AbstractRinderpest was one of the most devastating veterinary diseases affecting even-toed ungulates until it was eradicated globally in 2011. Caused by the rinderpest virus (RPV), at its height rinderpest was prevalent in many parts of Europe, Africa and Asia. An ancient disease documented first by Roman and Greek authors, with more recent descriptions relating to the disease and its spread among susceptible hosts in the 16th and 17th centuries, it became the focus of a global rinderpest eradication programme (GREP).

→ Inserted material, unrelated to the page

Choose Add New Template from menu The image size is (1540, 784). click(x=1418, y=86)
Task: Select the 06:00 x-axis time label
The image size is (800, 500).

In the first stages of the GREP, this was feasible due to the development of a vaccine giving lifelong immunity and the establishment of zoosanitary measures, which originated in the 18th century. Advances in the knowledge of RPV biology and virus transmission enabled scientists to identify susceptible hosts among livestock and wildlife and to predict virus spread, which supported the eradication efforts. In addition, improvements in diagnostics and disease surveillance and the application of control strategies based on the epidemiological understanding of viral spread drove the latter parts of the GREP to its final conclusion. This included the application of ELISA and pen-side strip test technologies, and genetic characterization of the virus by polymerase chain reaction and DNA sequencing, which allowed the establishment of distinct virus lineages and the identification of virus reservoirs in the field. Lessons learnt from the GREP may be applicable to the rinderpest-related disease peste des petits ruminants and its causative agent, peste des petits ruminants virus, with global eradication of this virus also a possibility.